京子さんは、毎週水曜日、アウトドア学童「放課後シェルパクラブ」の活動の場として「シェルパーク」を地域の子どもたちに開放しています。
「シェルパーク」で子どもたちは焚火をしたり、遊具を使って遊びます。最近は子どもたちだけでポップコーンを作りました。夏は敷地の隣を流れる小川の上にハンモックを張って遊びます。
「チームシェルパ」の憲法もありました。このフィールドでみんなが楽しく遊ぶための約束を子どもたち自ら制定するなんて素敵ですね。

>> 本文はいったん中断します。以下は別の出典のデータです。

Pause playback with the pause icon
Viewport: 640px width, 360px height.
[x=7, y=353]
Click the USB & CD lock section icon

「チームシェルパ」には中学生や高校生も集います。不登校でも成績優秀でも関係ありません。親や先生には言えないことをここに集う大人たちには話せるのだそうです。
世界中を旅してきた政喜さん、行く先々で人情あふれるもてなしを受けてきました。その方たちへのご恩を少しでも返そうと、自宅のログハウスと共に小さなゲストハウス「旅人小屋」を建てました。
「旅人小屋」の料金設定も、世界中を旅してきた政喜さんならでは。歩いて旅する人はなんと無料。自転車の旅人は500円。乗り物を使う旅人は排気量が小さければ小さいほど安い設定。清貧な旅行者にほどやさしいゲストハウスです。
旅人小屋のすぐ前には五右衛門風呂。
竪穴式住居「イオ」では雨の日でも焚火が楽しめます。ここにだって泊まれるんです。
カフェの壁には日本地図。床には地球儀。「チームシェルパ」に来た旅人たちがどこから来たかわかるようシールが貼ってありました。

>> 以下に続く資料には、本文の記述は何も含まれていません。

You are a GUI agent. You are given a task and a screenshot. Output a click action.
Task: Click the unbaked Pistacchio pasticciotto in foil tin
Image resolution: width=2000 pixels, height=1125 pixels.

カフェに展示されているランタンやガスストーブは全て政喜さんの私物。売り物ではありません。天井にはテントや寝袋、マットも並んでいます。全て政喜さんと旅を共にした道具たち。
ランタンの隣には「シェルパ文庫」が。政喜さんの全著作と、友人たちの旅、山、アウトドアの本、ノンフィクションや不朽の名作が揃っています。
作家として生きる政喜さんと、等身大で地域に貢献するカフェを営む京子さん。2人の丁寧な暮らしぶりとその実現の軌跡がこのお店では見られます。そして、それは多くのアウトドア派の憧れの生活。できれば著作「シェルパ斉藤の八ヶ岳生活」「野宿の達人 家をつくる」「ライフ ウィズ ドックス」を読んでから訪ねると、その軌跡がより豊かに楽しめることでしょう。
――どんな人に来て欲しいですか?
京子さん「なるべく少人数で来て、ゆっくりと過ごしてほしいですね。ここで私たちの生活を見て、何か一つでも生活がよくなるヒントや希望を持って帰ってくれたら嬉しいです。」
もしあなたの大切なパートナーが自然を愛する人なら、ぜひ一度、一緒に訪れてみてはいかがでしょうか。
みなさんの漠然とした憧れが、少し具体的なイメージになって実現に近づくかもしれません。